18 febbraio 2012

FILM AL CINEMA - "La talpa" ("Tinker Tailor Soldier Spy") di Tomas Alfredson

Trasposizione cinematografica del celebre romanzo omonimo di John le Carré, "La talpa" si fa notare per una profondità di approccio ed un rigore formale in grado di trascendere il genere spionistico in direzione di una rappresentazione di più vasto respiro. L'intricatissima vicenda (ambientata negli anni '70 ed incentrata sul tentativo di smascherare un infiltrato sovietico all'interno del servizio segreto britannico) si dipana tra tempi e luoghi diversi senza troppo evidenti soluzioni di continuità: a questa modalità di racconto, che infrange la progressione diegetica, fa riscontro l'adozione di un registro antispettacolare, con pochissime e brevi scene d'azione, nonché una rappresentazione della violenza (sempre per squarci fugaci) piuttosto realistica e priva di qualsiasi estetizzazione. Questa scelta narrativa richiede un certo impegno allo spettatore, inducendolo ad un costante esercizio dell'attenzione: se si è disposti a farsi catturare dal racconto, proprio l'intensità della concentrazione può procurare un'evasione dall'ordinario ben più profonda di quella offerta dalla media dei film di puro intrattenimento. Inizialmente ci si può sentire disorientati dall'accumularsi di informazioni che non si riescono ad inquadrare in un contesto coerente ma alla fine ogni dettaglio viene chiarito e collocato al suo posto, come in un puzzle.

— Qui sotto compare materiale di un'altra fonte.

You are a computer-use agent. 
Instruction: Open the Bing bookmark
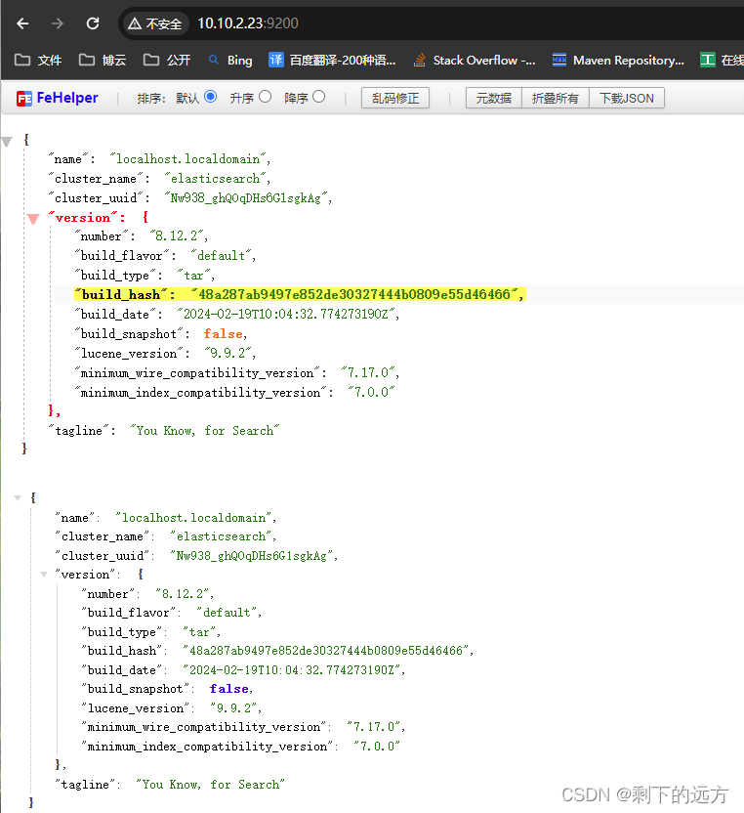229,60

La cifra stilistica dell'opera è improntata ad un'estrema eleganza e ad un tono sommesso. Le scelte di regia - a tratti avvolgenti, a volte insinuanti, quando non improvvisamente rivelatrici - si intrecciano sapientemente con la sceneggiatura e le altre componenti filmiche dando vita ad una messinscena che ha la grazia di una danza, dall'incedere lieve che dissimula la densità emotiva che la sottende. Notevole il lavoro sul sonoro (a partire dalle musiche di Alberto Iglesias), l'accuratezza della ricostruzione d'ambiente e la fotografia che si richiama a quella di certi film degli anni '70 senza diventarne la maniera.
Veramente superba la prova degli attori, nessuno escluso. Sono loro a dare consistenza a quello che è uno dei punti di forza maggiori del film: il disegno dei personaggi. Si imprimono nella memoria queste spie del tutto prive di qualsiasi aria superomistica (alla James Bond per intenderci), che assomigliano piuttosto a dei travet, colti nella loro quotidianità, osservati nei loro aspetti più dimessi come anche nei loro risvolti emotivi. A cominciare dal protagonista, un uomo avanti negli anni e abbandonato dalla moglie, interpretato da un impagabile Gary Oldman. Nel tratteggiare questo campionario umano "La talpa" assume la dimensione dell'affresco corale, mentre dal tessuto della narrazione si fa progressivamente strada una componente lirica, venata di soffusa malinconia. Perché, come già è stato scritto, il tema centrale della vicenda è l'amore, per quanto impossibile, perduto, tradito o magari ritrovato... Il magma dei sentimenti è comunque rappresentato sottotraccia e in questo risulta decisiva la misura interpretativa degli attori - giocata soprattutto sulla sottrazione - tanto quanto la sensibilità degli sceneggiatori e del regista. Solo nella sequenza finale Alfredson si permette di alzare appena un po' il tono attraverso l'accentuazione elegiaca ed un accenno di solennità, non mancando comunque di far contrappuntare ironicamente le immagini dalla colonna sonora (la canzone "Le mer" eseguita da Julio Iglesias).
Nonostante veicoli un messaggio cupo, malinconico e pessimista, "La talpa" può comunque aiutare a vivere - almeno chi ama profondamente il cinema - ad un primo impatto e ad un livello di base, non solo sul piano dell'evasione ma soprattutto per la sua funzione catartica. Nel risultato espressivo e nella perfezione formale, può essere considerato un esempio quasi paradigmatico delle potenzialità creative del mezzo cinematografico a più di un secolo dalla sua invenzione.